South Sudanese politician

Betty Achan Ogwaro is a South Sudanese politician in the government of South Sudan. Ogwaro was the former and the first minister of Agriculture and Forestry in the Republic of South Sudan.

== Education ==
Ogwaro holds a bachelor's degree in animal science with honors from the University of Juba. She also earned a master's degree in veterinary science from the University of Edinburgh. She has also worked towards degree in a microbiology at the University of Wolverhampton, in the United Kingdom.

== Career ==

Betty Ogwaro served as Director of Animal Production for the Government of Southern Sudan until 1995 when she went into exile in the United Kingdom. She was the chairperson for the Sudanese People Liberation Movement (SPLM) chapter office in the Midlands from 1999 to 2005, and is one of the women leaders who successfully negotiated the inclusion of 25% minimum women representation at all levels of governance as part of the Comprehensive Peace Agreement. Ogwaro is a founder of "Windows for Sudan", an NGO which seeks to promote the participation of Sudanese women in development and elevate their status in society. She has also consulted for UNIFEM on women's issues.

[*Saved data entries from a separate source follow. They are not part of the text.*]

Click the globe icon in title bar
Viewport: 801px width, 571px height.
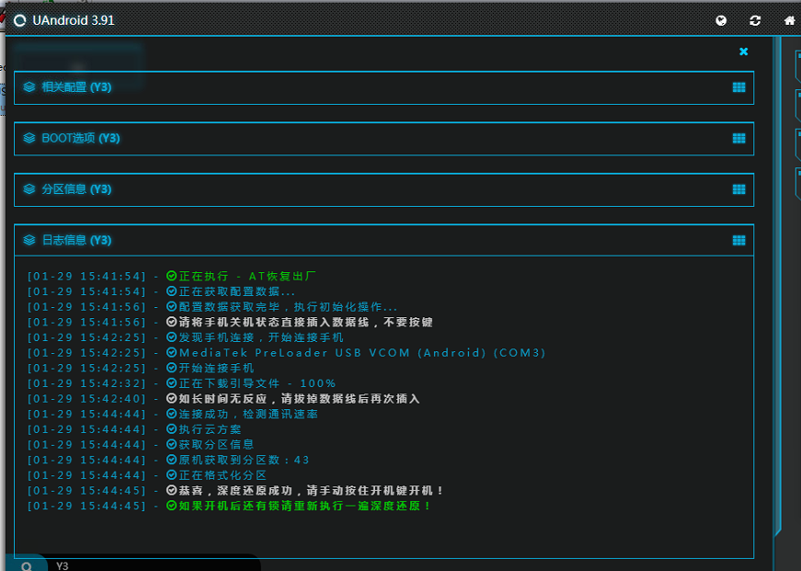point(721,20)
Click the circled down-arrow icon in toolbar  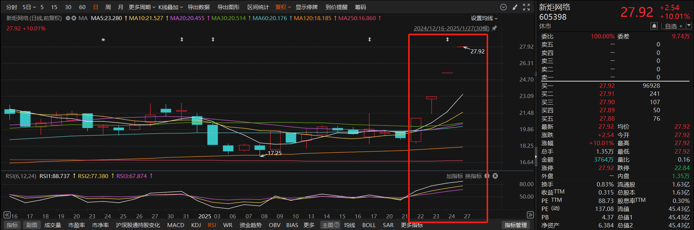click(503, 7)
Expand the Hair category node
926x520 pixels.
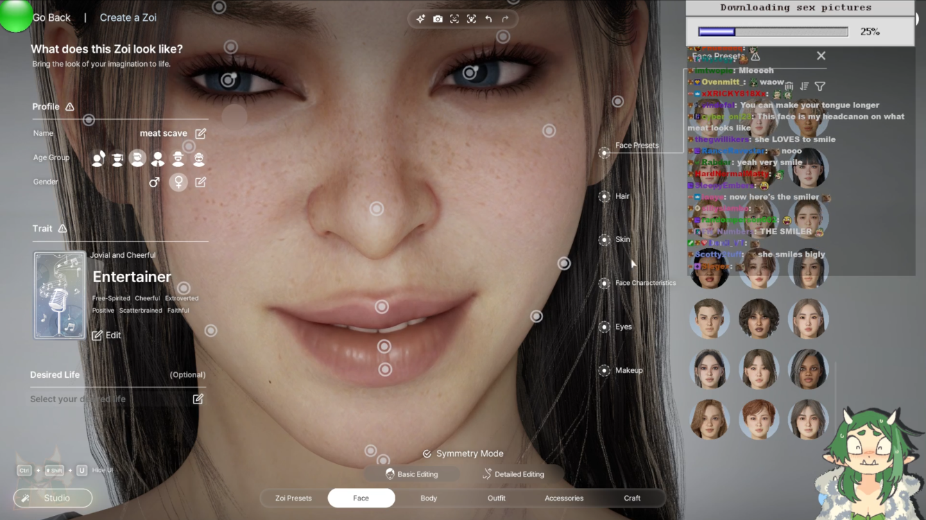pos(605,196)
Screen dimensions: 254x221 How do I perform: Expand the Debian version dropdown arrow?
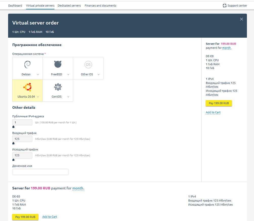pos(38,75)
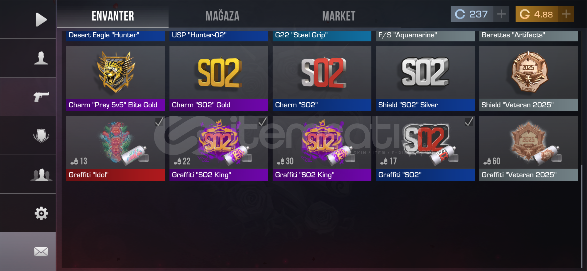Select the ENVANTER tab

pos(113,16)
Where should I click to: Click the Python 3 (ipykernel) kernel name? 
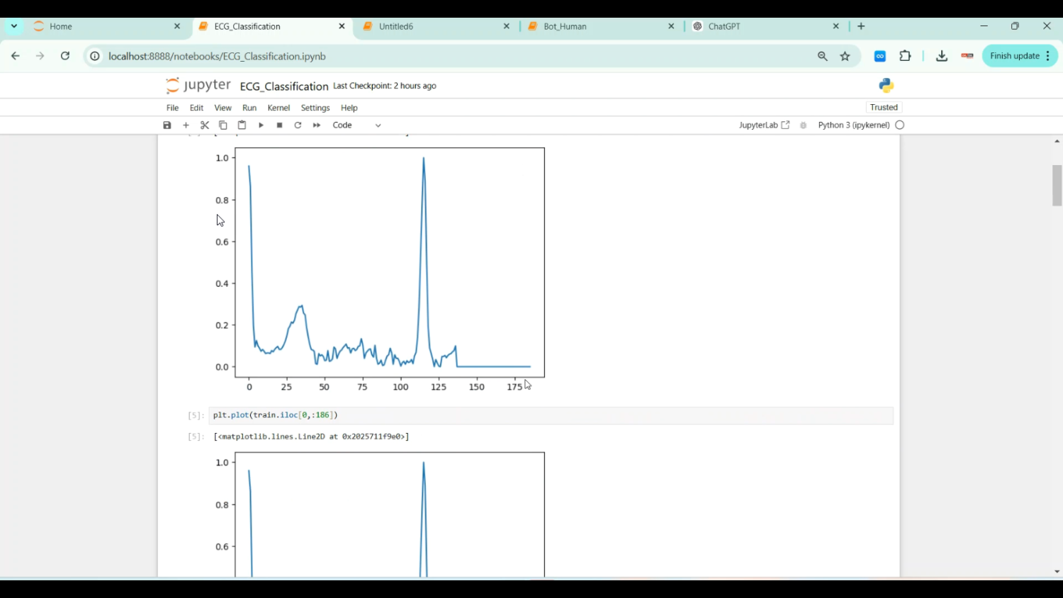[x=853, y=125]
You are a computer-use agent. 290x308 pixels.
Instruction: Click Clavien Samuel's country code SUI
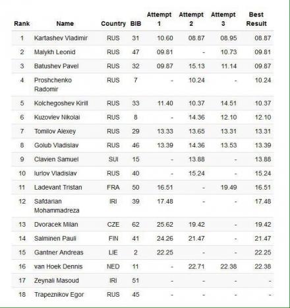(x=113, y=159)

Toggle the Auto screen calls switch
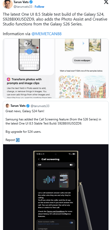71,223
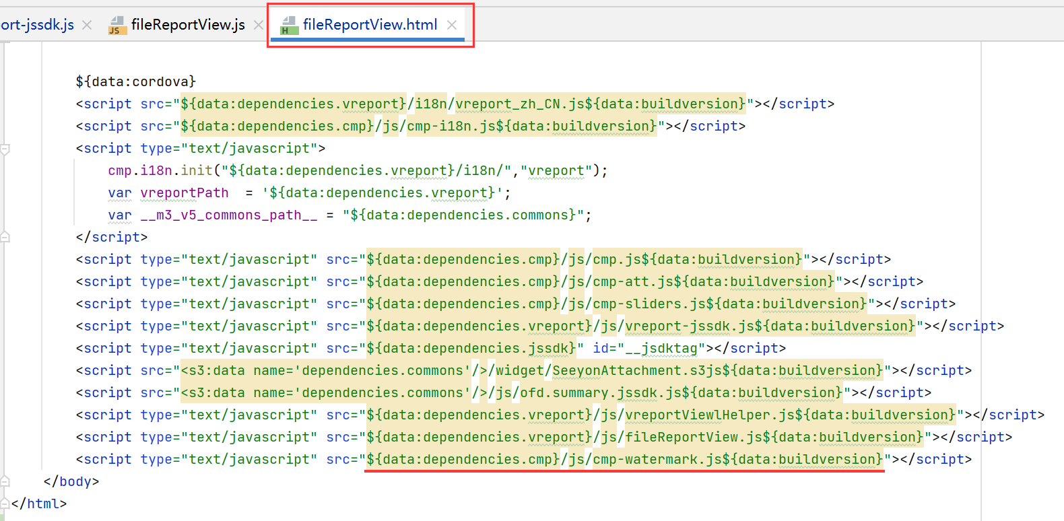Click the __jsdktag id attribute value
Image resolution: width=1064 pixels, height=521 pixels.
[x=661, y=348]
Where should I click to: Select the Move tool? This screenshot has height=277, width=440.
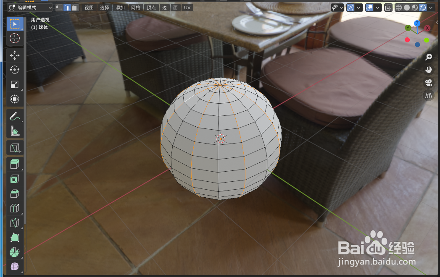tap(15, 55)
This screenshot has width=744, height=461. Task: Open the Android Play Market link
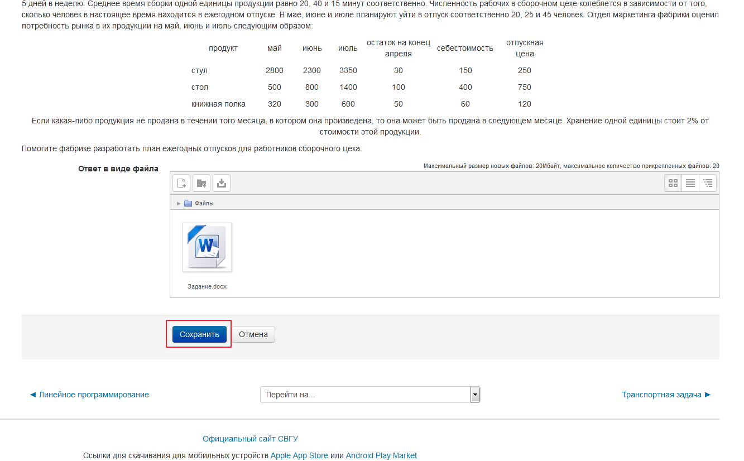coord(381,455)
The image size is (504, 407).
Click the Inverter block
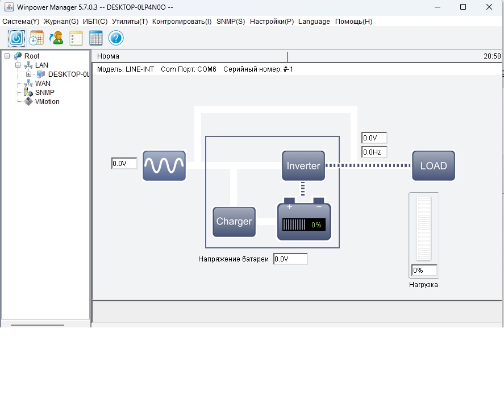[303, 165]
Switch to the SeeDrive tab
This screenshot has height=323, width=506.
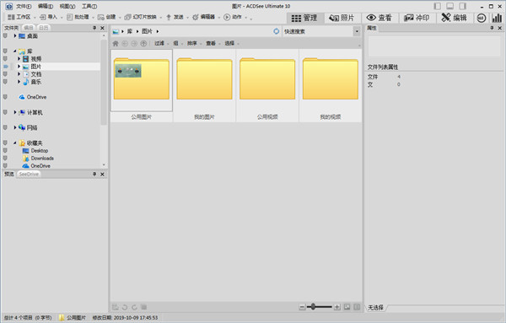click(29, 174)
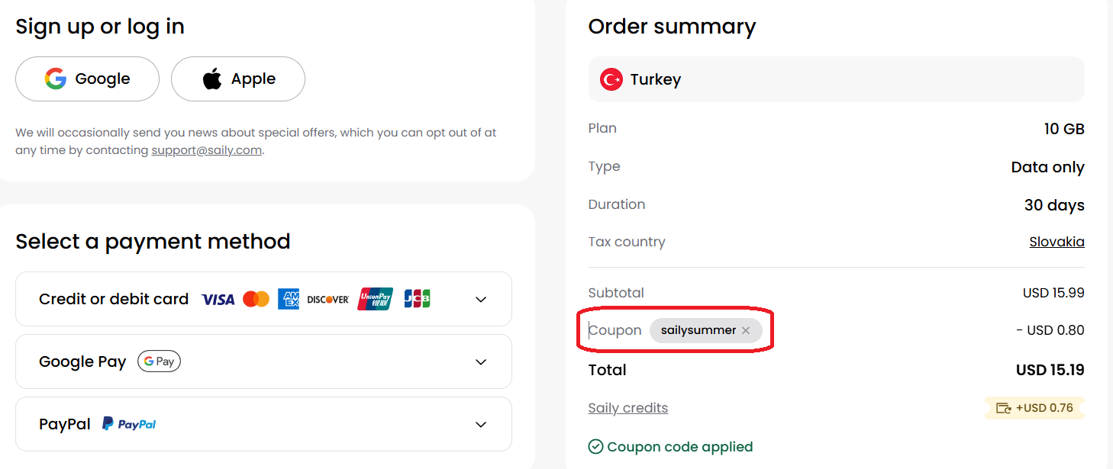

is a member of the mediation team negotiating peace settlement between the Lord's Resistance Army (LRA) and the government of Uganda, and the first Sudanese woman to challenge Joseph Kony, the LRA's top leader, face-to-face for the group's atrocities in the Sudan and their lack of commitment to the peace process. In 2007, Ogwaro served as president of the Southern Sudanese Women's Parliamentarian League, which advances the participation of Sudanese women leaders in politics and decision making. She was also the chair of the Southern Sudanese Women Caucus, where influential women's organizations work to respond to the needs of Sudanese communities. She was a member of several committees, including specialized committee for Gender, Social Welfare, Youth and Sports. She combines her parliamentarian work with promoting women in agriculture.

In 2007 Salva Kiir Mayardit appointed her State Minister for Agriculture, Animal Resources, Forestry, Cooperative and Rural Development in Eastern Equatoria State. progressing to become the Government of The Republic of South Sudan National Minister for Agriculture and Forestry in 2011.